*TASK REQUIREMENTS*:
Output every record below exactly as it appears.

##### RECORDS #####

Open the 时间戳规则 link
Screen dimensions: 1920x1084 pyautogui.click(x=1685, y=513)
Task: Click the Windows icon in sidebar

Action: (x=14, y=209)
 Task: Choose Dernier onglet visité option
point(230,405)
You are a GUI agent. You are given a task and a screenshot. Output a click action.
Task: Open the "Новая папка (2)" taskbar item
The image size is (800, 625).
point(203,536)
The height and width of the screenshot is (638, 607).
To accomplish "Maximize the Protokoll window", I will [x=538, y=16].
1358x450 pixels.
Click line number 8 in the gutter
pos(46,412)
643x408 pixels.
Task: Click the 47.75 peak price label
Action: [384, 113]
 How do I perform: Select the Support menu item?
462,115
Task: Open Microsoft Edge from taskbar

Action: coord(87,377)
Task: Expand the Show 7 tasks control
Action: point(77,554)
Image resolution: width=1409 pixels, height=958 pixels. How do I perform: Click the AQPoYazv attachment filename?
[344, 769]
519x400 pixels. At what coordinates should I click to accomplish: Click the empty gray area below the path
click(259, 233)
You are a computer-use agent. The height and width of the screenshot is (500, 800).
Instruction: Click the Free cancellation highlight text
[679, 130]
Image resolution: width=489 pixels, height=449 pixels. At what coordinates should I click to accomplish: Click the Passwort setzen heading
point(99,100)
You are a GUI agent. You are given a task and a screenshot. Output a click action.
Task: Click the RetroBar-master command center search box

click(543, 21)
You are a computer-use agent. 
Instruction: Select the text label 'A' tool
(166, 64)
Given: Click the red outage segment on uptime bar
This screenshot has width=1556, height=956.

#####

*OUTPUT*:
Open the 时间戳规则 link
Screen dimensions: 1920x1084 pyautogui.click(x=1685, y=513)
Task: Click the Windows icon in sidebar

Action: (x=14, y=209)
 Task: Choose Dernier onglet visité option
point(230,405)
You are a GUI agent. You are given a task and a screenshot. Output a click action.
Task: Open the "Новая папка (2)" taskbar item
The image size is (800, 625).
point(203,536)
The height and width of the screenshot is (638, 607).
To accomplish "Maximize the Protokoll window", I will [x=538, y=16].
1358x450 pixels.
Click line number 8 in the gutter
pos(46,412)
643x408 pixels.
Task: Click the 47.75 peak price label
Action: [384, 113]
 How do I perform: Select the Support menu item?
462,115
Task: Open Microsoft Edge from taskbar

Action: coord(87,377)
Task: Expand the Show 7 tasks control
Action: point(77,554)
Image resolution: width=1409 pixels, height=958 pixels. How do I perform: Click the AQPoYazv attachment filename?
[344, 769]
519x400 pixels. At what coordinates should I click to accomplish: Click the empty gray area below the path
click(259, 233)
You are a computer-use agent. The height and width of the screenshot is (500, 800).
Instruction: Click the Free cancellation highlight text
[679, 130]
Image resolution: width=489 pixels, height=449 pixels. At what coordinates should I click to accomplish: Click the Passwort setzen heading
point(99,100)
You are a GUI agent. You are given a task and a screenshot. Output a click action.
Task: Click the RetroBar-master command center search box

click(543, 21)
You are a computer-use agent. 
Instruction: Select the text label 'A' tool
(166, 64)
Given: Click the red outage segment on uptime bar
This screenshot has width=1556, height=956.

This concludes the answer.